→ **WORK REQUEST**:
In the excerpt, which event did the writer serve as a judge for?
═════ EXCERPT
4. In our workshops, we did several things: Selected stories, read them in groups, in class and observed the language used (dialog, monologue, description, simple, complex etc.), summarized the stories in English, created scripts in Spanish, and, in groups, chose parts (narrator, characters) and decided what format, masks and other props to use. We also read the scripts and practiced; made appropriate changes and corrections to scripts, decided what prompts to use and created them, rehearsed and performed the story. We video-taped almost all the dramatizations of the stories and some of them have been filmed and saved onto a CD.
5. I served as a judge for the “2016 North Central Florida World Language Festival” held at P. K. Yonge this past spring.

Accomplishments: As a result of working with the high-schoolers and their teachers, I have now a better sense of what the schools are willing and/or able to do with regards to a project of this nature. I was able to assess the extent to which students at the different levels are able to do with their language skills—English/Spanish, when it comes to working with the stories. I also saw that some—about half want to explore their acting and singing abilities to go beyond just reading a story and, instead, act it out at a basic level for their younger audiences. Last but not least, I’m more knowledgeable of ways to guide my future UF students to prepare the high school students to do a story performance for a much younger audience, at times, the rendition of a poem at a Language Conference.
The doors are open for our students to enter some high school classrooms and find that learning Spanish Literature has a value and a purpose that transcends the mere academic requirement. Studied this way, and with a hands on approach, it takes you to the fascinating world of the artwork of plots/words by others, listen to their stories and poems, and try to go beyond the surface and the superficial to plunge deep into their concept of the poetic and the real, via their story-lives and poetic lines.
══════════
═════ RECORD EXTRACTS
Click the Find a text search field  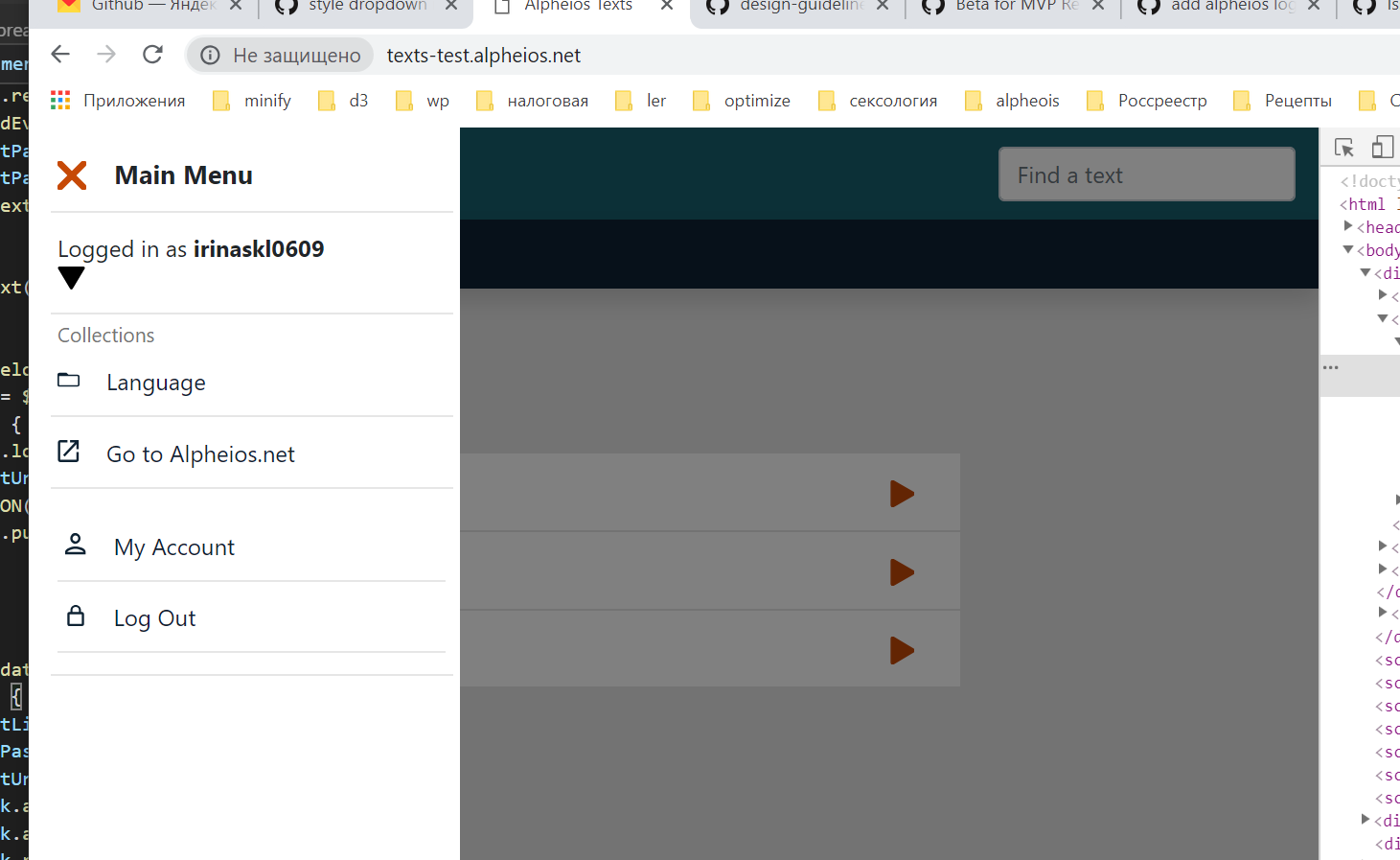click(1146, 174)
══════════
═════ RECORD EXTRACTS
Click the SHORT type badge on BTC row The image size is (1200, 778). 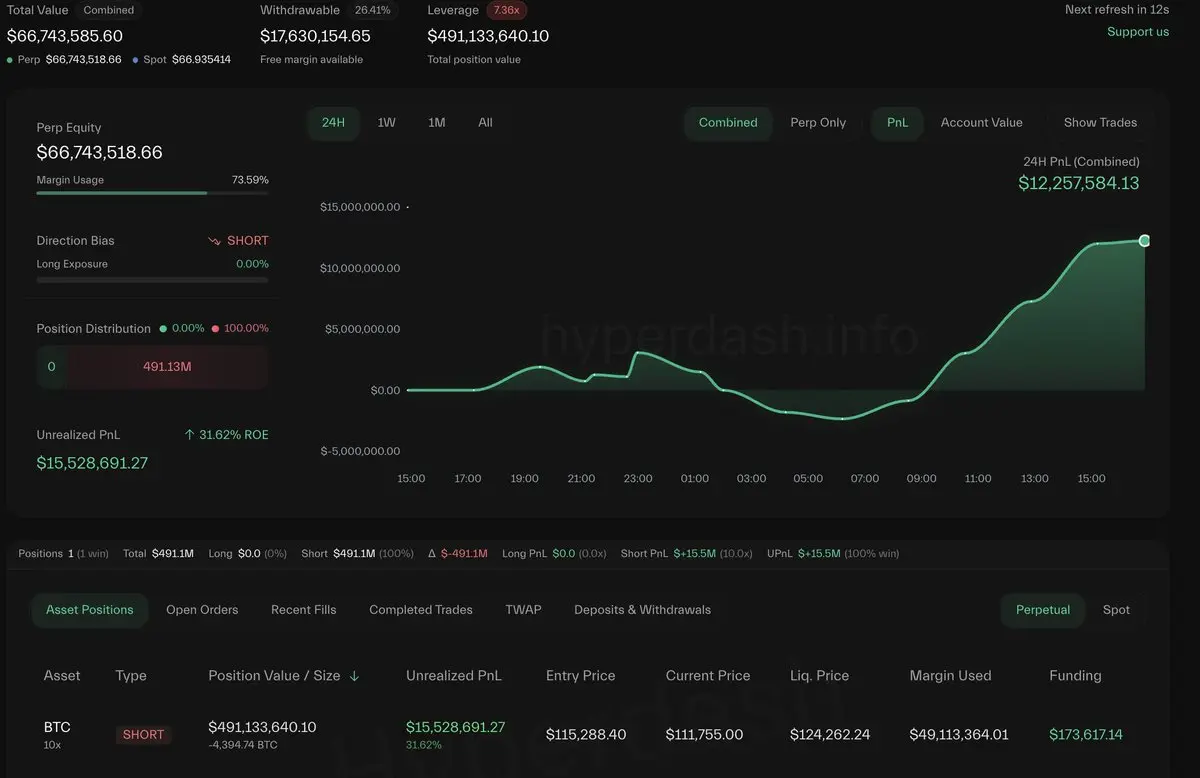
══════════
→ **YOUR SOLUTION**:
The "2016 North Central Florida World Language Festival," held at P. K. Yonge this past spring.